Urban’s 2024 fact sheet gives a rare public glimpse into how DYNASIM is used in practice. It distinguishes between:

  • a baseline under current law and forecast assumptions
  • a counterfactual under alternative policy or behavioral assumptions

It also says that some baseline-only studies can be completed in days, whereas new policy scenarios can require weeks of involvement from the DYNASIM team depending on the complexity of the provisions (Urban Institute 2024).

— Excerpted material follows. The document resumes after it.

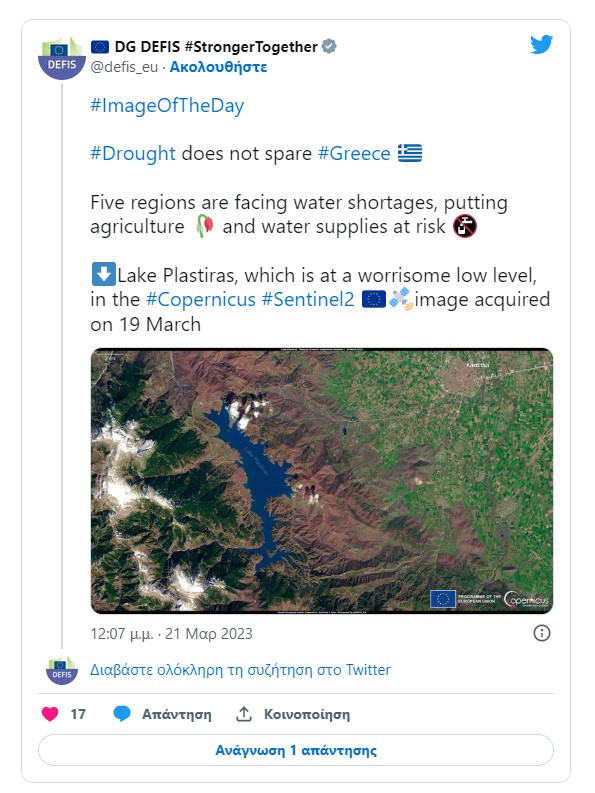The image size is (595, 793).
Task: Open the #Copernicus hashtag
Action: point(201,299)
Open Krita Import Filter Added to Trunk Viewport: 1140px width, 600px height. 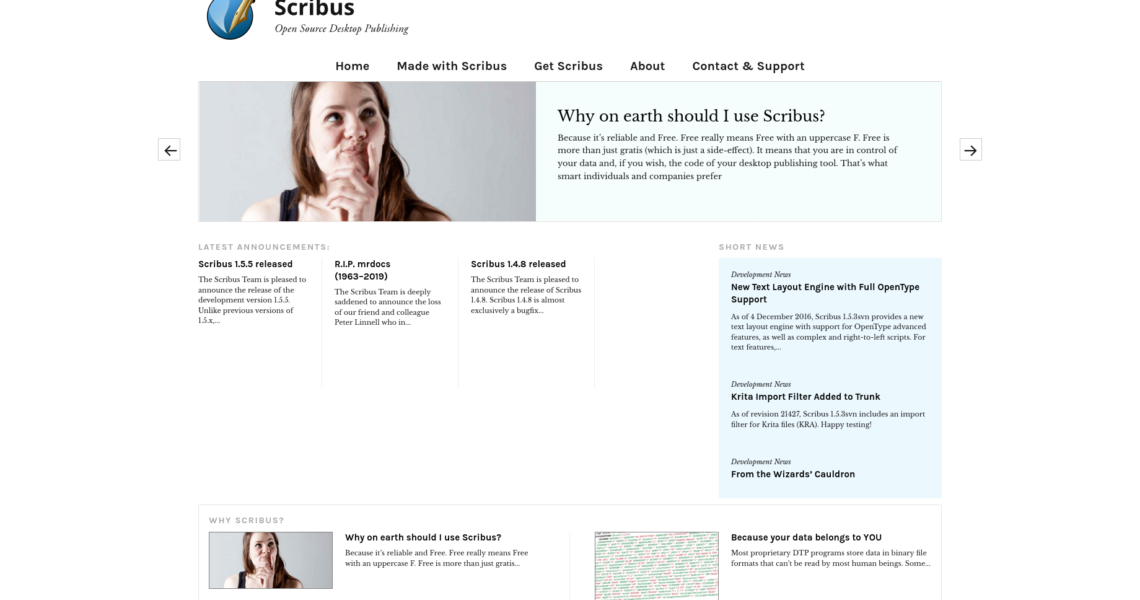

That is an important clue. Publicly, DYNASIM looks less like a downloadable package and more like an internal expert-operated research platform.

12. What remains opaque

Even after reading the public record closely, several important things remain unknown or only partially known:

  • the full current source code
  • the exact version history for each live module
  • the current parameter values and full equation inventory
  • the testing and quality-assurance workflow
  • the exact operational representation of state Medicaid rules
  • how run-specific choices differ across Urban publications
  • which components rely on restricted linked data in ways an outside team cannot reproduce exactly

The DYNASIM3 primer explicitly said that more detailed documentation was available on request from the authors rather than fully public (Favreault and Smith 2004). That is useful context. DYNASIM has been publicly described for years, but it has not been publicly exposed as an inspectable end-to-end software artifact.

13. Implications for this repository

The public record suggests five practical conclusions for this project:

  1. DYNASIM is a serious benchmark for breadth. Any proposal that talks about retirement, disability, wealth, or LTC as though this terrain is empty will look underinformed.
  2. DYNASIM is not an open reference implementation. The gap is not just “another model”; it is transparency, inspectability, and the ability for outside researchers to reproduce the full pipeline.
  3. For Social Security, the real comparison point is not only benefit calculation. It is lifecycle data construction, alignment, and validation discipline.
  4. For LTC, DYNASIM already appears to cover much of the essential national-model machinery. A public entrant should differentiate on reproducibility, modular policy rules, and better visibility into intermediate validation targets.
  5. The right ambition is not to dismiss DYNASIM. It is to document, as precisely as possible, what DYNASIM already does and then build the parts that remain inaccessible to the field.

Bottom Line

Publicly, DYNASIM is knowable enough to take seriously. Urban has disclosed its broad architecture, major data sources, alignment logic, LTSS machinery, and several classes of policy application. What remains inaccessible is exactly what matters for true reproducibility: the live code, the full equation system, and the operational workflow.

That is why this repository should treat DYNASIM as both a benchmark and a boundary marker. It shows how far a non-governmental model can go. It also shows how much remains unavailable without an explicitly open alternative.